The following value dtypes are supported:

Dtype	Python name	Notes
`float32`	`mx.float32`	Fully supported on CPU and Metal GPU. The primary dtype.
`float16`	`mx.float16`	Supported on CPU and Metal GPU. CPU and GPU accumulate in `float32` and cast back to `float16` on output.
`bfloat16`	`mx.bfloat16`	Supported on CPU and Metal GPU. Same accumulation convention as `float16`.
`complex64`	`mx.complex64`	Supported on CPU and Metal GPU for forward operations and autodiff through sparse values and dense RHS operands.

Integer (int32, int64), boolean, and float64 are not supported.

Index dtypes#

Dtype	Notes
`int32`	Default. All CPU and Metal kernels support it. Sufficient for matrices up to roughly 2 billion non-zeros, which covers all practical Apple Silicon workloads.
`int64`	Supported on CPU and Metal GPU. Use for matrices that exceed the `int32` range.

``indices`` and ``indptr`` must share the same dtype in a CSRArray. Similarly, row and col must share the same dtype in a COOArray. Mismatched index dtypes are caught at metadata validation time.

Mixed dtype rejection#

The Python constructors and native C++ validation both check that data.dtype matches the dense operand’s dtype for all operation calls. There is no implicit promotion:

import mlx.core as mx
import mlx_sparse as ms

A = ms.coo_array(
    (mx.array([1.0], dtype=mx.float32), (mx.array([0], dtype=mx.int32), mx.array([0], dtype=mx.int32))),
    shape=(1, 1),
).tocsr()

x_fp16 = mx.array([1.0], dtype=mx.float16)
A @ x_fp16  # TypeError: csr_matvec requires sparse data and RHS to have
            # the same dtype, got float32 and float16.

To use a different dtype, convert before constructing:

A_fp16 = ms.csr_array(
    (A.data.astype(mx.float16), A.indices, A.indptr),
    shape=A.shape,
)
y = A_fp16 @ x_fp16

Accumulation policy#

For float16 and bfloat16, both CPU and Metal GPU backends use a float32 accumulator to reduce rounding error during the inner-product loop, then cast back to the storage dtype on output. Staged Metal trace reductions also store intermediate float32 partials for these dtypes before the final cast, so large traces do not introduce an extra low-precision partial-sum boundary.

For complex64, both real and imaginary components accumulate in complex64 (i.e. float32 component precision). There is no upcasting to complex128.

For float32, accumulation is in float32 throughout.

Metal dtype coverage#

Every Metal GPU kernel is compiled for all four value dtypes (float32, float16, bfloat16, complex64) and both index dtypes (int32, int64).

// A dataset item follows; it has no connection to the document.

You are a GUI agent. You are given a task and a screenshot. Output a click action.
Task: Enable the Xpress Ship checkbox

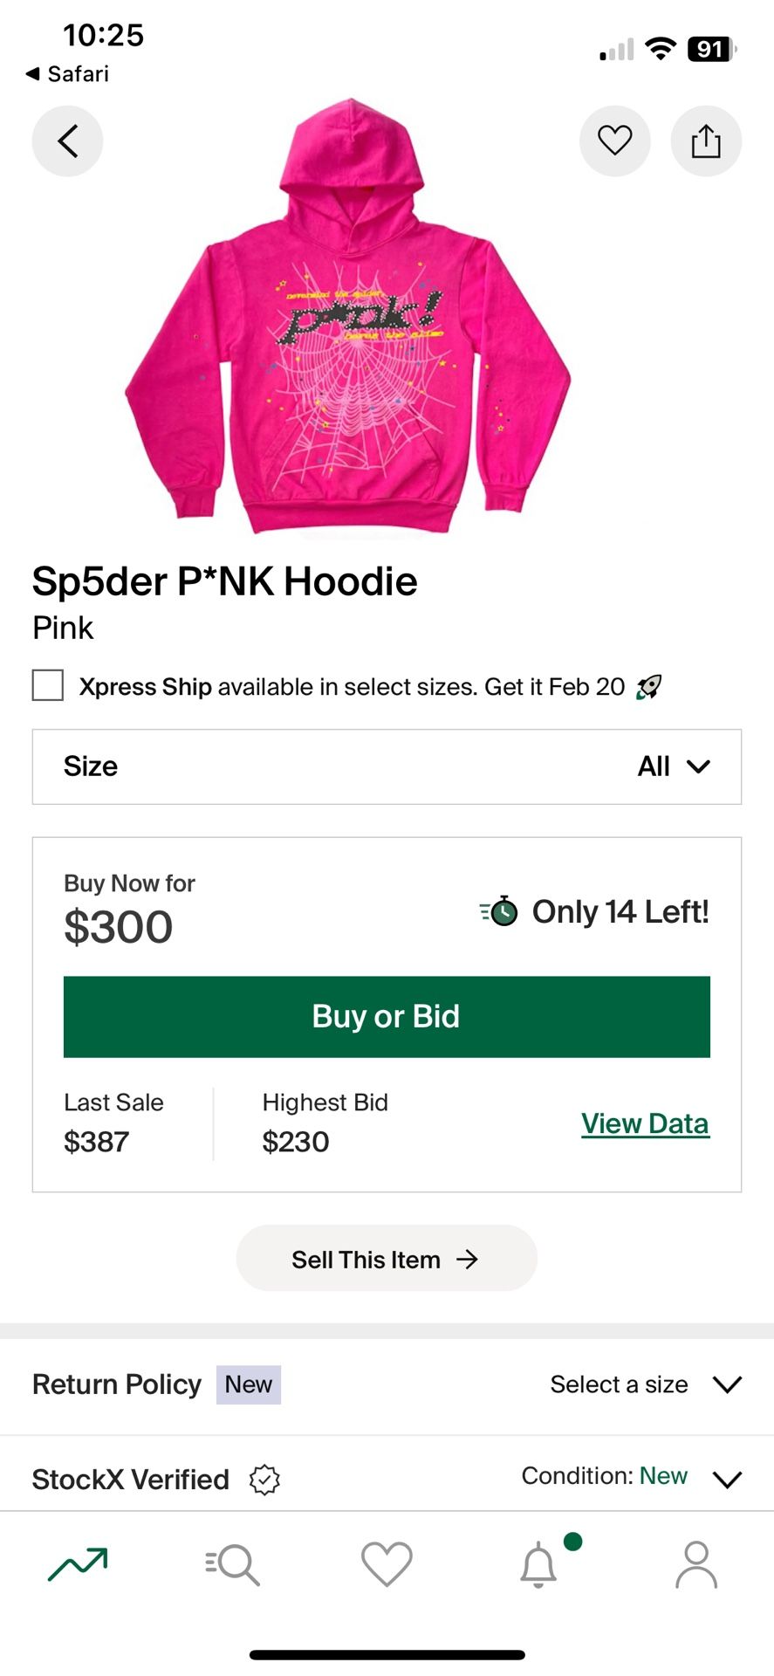click(x=48, y=686)
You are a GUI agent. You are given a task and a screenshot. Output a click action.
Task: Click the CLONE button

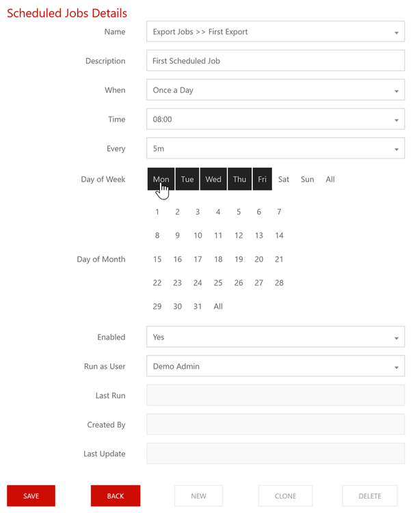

The kernels with Metal implementations are:

csr_matvec
csr_matmul
coo_matvec / coo_matmul and batched variants
csc_matvec / csc_matmul and batched variants
coo_tocsr
coo_tocsc
csr_todense
csc_todense
csr_sort_indices
csc_sort_indices
csr_transpose
sparse reductions, including row/column sums, row/column norms, diagonal, and trace for COO, CSR, and CSC

Dynamic-output helpers such as canonicalize(), fromdense(), and CSR @ CSR synchronize to host because their output sizes depend on values. These are host-side assembly operations and are not Metal kernels.